Ainda assim, Weber afirmou que no julgamento a corte "rejeitou a incidência da tese do marco temporal à possibilidade de reconhecimento da tradicionalidade das terras, aptas a configurar a propriedade coletiva das áreas pelos remanescentes de comunidades quilombolas".

A decisão da corte no julgamento sobre os quilombolas sinaliza uma mudança da postura do STF em relação ao tema.

Em 2014, a Segunda Turma da corte rejeitou três demandas territoriais indígenas com base no marco temporal.

Quatro anos depois, porém, a tese foi derrotada no julgamento sobre os quilombolas.

E, em abril deste ano, a corte acolheu uma ação rescisória sobre um dos casos de 2014, abrindo o caminho para a anulação da decisão.
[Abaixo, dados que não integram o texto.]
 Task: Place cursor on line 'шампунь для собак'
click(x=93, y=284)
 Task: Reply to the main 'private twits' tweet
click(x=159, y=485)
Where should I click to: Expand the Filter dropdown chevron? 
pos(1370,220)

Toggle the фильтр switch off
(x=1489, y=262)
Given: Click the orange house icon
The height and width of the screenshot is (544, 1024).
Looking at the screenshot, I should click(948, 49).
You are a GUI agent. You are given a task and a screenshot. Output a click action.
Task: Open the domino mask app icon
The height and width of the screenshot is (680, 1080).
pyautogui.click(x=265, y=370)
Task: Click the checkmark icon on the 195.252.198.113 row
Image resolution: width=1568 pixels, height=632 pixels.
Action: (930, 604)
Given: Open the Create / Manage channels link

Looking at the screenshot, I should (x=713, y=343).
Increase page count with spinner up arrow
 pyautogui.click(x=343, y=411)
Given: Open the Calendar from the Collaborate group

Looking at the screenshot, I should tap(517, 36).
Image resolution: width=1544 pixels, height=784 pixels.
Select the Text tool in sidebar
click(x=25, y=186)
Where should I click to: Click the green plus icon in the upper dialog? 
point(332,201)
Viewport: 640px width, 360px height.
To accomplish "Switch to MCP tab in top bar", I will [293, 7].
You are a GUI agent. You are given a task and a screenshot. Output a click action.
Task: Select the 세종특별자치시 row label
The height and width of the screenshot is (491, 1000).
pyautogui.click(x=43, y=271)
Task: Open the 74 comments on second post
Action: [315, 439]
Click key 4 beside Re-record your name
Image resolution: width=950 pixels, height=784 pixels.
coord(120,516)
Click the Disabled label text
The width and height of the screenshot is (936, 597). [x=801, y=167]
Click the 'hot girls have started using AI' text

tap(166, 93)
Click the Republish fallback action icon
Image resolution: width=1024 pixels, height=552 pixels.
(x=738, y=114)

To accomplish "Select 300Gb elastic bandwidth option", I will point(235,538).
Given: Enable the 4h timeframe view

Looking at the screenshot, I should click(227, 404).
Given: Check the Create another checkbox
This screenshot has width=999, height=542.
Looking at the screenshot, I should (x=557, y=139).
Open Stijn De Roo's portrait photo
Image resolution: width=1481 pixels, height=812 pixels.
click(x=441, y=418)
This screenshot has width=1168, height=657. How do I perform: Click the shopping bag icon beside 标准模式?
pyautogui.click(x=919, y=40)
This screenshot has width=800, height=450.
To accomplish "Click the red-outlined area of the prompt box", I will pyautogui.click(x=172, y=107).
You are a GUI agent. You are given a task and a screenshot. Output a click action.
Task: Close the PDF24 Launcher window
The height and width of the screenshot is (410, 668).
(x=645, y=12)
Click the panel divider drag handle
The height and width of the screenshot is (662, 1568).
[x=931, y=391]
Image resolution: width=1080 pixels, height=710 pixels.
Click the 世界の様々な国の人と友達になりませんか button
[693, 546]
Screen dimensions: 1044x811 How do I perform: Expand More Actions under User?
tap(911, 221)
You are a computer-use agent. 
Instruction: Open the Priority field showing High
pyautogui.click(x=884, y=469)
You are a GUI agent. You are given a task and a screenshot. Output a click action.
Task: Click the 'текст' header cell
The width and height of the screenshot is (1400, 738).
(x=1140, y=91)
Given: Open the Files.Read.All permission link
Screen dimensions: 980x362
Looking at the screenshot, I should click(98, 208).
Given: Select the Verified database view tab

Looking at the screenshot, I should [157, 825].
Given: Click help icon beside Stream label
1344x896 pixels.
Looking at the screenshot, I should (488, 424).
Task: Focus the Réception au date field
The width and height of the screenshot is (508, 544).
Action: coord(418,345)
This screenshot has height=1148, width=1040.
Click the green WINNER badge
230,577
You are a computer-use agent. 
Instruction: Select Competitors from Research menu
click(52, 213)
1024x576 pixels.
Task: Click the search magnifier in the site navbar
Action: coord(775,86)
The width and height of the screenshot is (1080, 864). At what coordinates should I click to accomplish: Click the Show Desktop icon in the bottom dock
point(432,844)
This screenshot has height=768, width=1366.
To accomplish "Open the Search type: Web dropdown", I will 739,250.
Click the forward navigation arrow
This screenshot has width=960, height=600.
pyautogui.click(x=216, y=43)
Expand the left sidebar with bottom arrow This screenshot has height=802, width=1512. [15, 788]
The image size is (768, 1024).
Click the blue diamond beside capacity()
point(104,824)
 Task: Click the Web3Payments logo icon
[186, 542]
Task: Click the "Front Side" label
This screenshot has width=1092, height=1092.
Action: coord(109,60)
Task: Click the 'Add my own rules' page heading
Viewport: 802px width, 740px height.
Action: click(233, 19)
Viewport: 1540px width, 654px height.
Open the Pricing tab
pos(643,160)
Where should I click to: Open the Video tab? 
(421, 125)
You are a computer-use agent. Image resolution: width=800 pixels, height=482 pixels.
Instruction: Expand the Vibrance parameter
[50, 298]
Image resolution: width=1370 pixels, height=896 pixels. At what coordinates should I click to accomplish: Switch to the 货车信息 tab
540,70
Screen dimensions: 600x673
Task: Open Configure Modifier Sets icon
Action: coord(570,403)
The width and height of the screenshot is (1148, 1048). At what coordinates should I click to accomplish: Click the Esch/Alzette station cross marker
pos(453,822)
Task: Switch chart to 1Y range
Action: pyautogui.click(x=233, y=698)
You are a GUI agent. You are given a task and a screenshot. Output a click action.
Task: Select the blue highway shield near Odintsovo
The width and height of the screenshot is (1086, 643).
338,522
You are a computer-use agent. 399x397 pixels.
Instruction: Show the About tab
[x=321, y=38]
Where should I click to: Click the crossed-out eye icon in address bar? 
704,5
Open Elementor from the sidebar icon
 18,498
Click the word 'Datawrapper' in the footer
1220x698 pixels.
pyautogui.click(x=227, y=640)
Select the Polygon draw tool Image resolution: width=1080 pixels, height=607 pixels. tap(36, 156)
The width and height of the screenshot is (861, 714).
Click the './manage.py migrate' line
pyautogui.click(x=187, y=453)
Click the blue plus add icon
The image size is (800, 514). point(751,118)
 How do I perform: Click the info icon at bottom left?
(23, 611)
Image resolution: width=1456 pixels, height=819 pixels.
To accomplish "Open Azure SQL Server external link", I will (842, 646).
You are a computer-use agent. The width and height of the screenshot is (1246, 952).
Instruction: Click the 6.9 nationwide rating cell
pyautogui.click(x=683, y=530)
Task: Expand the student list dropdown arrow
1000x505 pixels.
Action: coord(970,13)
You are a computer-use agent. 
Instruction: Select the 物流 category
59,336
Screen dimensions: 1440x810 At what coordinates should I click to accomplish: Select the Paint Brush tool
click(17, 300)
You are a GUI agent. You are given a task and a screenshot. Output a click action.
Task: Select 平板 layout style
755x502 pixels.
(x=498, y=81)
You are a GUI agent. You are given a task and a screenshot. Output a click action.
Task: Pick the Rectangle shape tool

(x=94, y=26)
A mudança ocorre em um momento em que a questão indígena figura como um dos principais pontos de atrito entre o STF e o governo Jair Bolsonaro.

Em decisões recentes, a corte determinou que o governo elaborasse planos para combater a covid-19 entre as comunidades e expulsar invasores dos territórios.

Na semana passada, Bolsonaro indicou que poderá não respeitar uma decisão do STF contra o marco temporal.

"Se aprovado (o cancelamento do marco temporal), tenho duas opções, não vou dizer agora, mas já está decidida qual é essa opção, é aquela que interessa ao povo brasileiro, aquela que estará ao lado da nossa Constituição", afirmou.